**Goal of the exercise**
The answer should reproduce the listing below character for character.

------------------------------------

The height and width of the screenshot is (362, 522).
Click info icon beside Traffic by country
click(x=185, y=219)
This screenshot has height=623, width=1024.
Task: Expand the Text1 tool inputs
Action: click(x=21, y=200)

------------------------------------

**Worked solution**
The height and width of the screenshot is (362, 522).
Click info icon beside Traffic by country
click(x=185, y=219)
This screenshot has height=623, width=1024.
Task: Expand the Text1 tool inputs
Action: click(x=21, y=200)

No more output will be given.